In our briefing we showed the Minister modelling that has been conducted of future population scenarios, depending on the rate of removal. This modelling finds that:
- At the current rate of removal, the population could reach ~33,000 by 2027,
- To stop the population from growing, about 2800 feral horses must be removed annually, and
- 6000 feral horses need to be removed annually to reach the target of 3000 by 2027.
As we drove home across the Currango Plain to Long Plain and back to Cooma, there were horses almost everywhere we looked – groups of between 2 and 10 dotted across the landscape in every direction as far as the eye could see.
At one point we stopped to walk from the road down to a small mountain stream where a group of 8 horses were grazing and churning up the banks. In that short 30-metre stretch, I counted the piles of horse dung to one metre either side of me. I counted 15 piles.
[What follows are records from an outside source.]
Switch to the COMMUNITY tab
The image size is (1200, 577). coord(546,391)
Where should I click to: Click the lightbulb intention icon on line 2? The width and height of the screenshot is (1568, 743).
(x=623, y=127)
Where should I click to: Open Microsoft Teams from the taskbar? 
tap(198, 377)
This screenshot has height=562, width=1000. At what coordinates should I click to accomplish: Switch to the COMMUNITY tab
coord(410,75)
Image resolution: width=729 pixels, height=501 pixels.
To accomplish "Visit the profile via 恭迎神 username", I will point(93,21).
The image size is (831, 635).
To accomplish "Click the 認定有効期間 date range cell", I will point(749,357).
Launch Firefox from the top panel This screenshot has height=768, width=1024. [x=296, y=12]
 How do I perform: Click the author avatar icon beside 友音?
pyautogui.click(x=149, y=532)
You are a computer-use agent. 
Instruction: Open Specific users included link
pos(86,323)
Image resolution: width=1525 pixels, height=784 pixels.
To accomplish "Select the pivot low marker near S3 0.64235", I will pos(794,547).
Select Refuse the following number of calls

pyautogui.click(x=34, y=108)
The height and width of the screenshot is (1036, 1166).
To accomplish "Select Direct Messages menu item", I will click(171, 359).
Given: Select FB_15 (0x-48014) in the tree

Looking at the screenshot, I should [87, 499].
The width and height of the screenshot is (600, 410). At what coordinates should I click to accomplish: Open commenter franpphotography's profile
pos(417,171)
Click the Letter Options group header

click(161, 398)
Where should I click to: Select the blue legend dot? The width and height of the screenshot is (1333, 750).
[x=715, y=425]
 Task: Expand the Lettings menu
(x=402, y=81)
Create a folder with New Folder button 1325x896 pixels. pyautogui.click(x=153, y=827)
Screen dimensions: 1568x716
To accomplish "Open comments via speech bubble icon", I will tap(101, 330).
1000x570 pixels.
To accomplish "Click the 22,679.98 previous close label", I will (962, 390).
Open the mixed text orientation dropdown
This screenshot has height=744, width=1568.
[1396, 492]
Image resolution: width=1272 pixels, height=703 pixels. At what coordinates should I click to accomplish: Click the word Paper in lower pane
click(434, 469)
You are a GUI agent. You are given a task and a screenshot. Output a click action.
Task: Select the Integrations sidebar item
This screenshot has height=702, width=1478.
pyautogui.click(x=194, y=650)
Seventy years after we removed cattle from the High Country and decided as a nation to protect this incredible area and its unique wildlife, it’s clear Kosciuszko National Park is being turned back into a paddock.The good news is we have time to remove the horses and save the Snowies. But getting there will take dedicated and delicate advocacy, political courage and a willingness to heed the advice of our incredible national parks staff.
We asked our NSW supporters to step up and take action during the recent election and you delivered in spades. Together we won many commitments including urgently reducing feral horse numbers and 100 new national parks staff focussed on pests and weeds.
Our results for Kosciuszko National Park and nature across NSW are just the beginning and clear evidence of what we can achieve together when we take action. We should have enormous hope for the future of wildlife and biodiversity across Australia.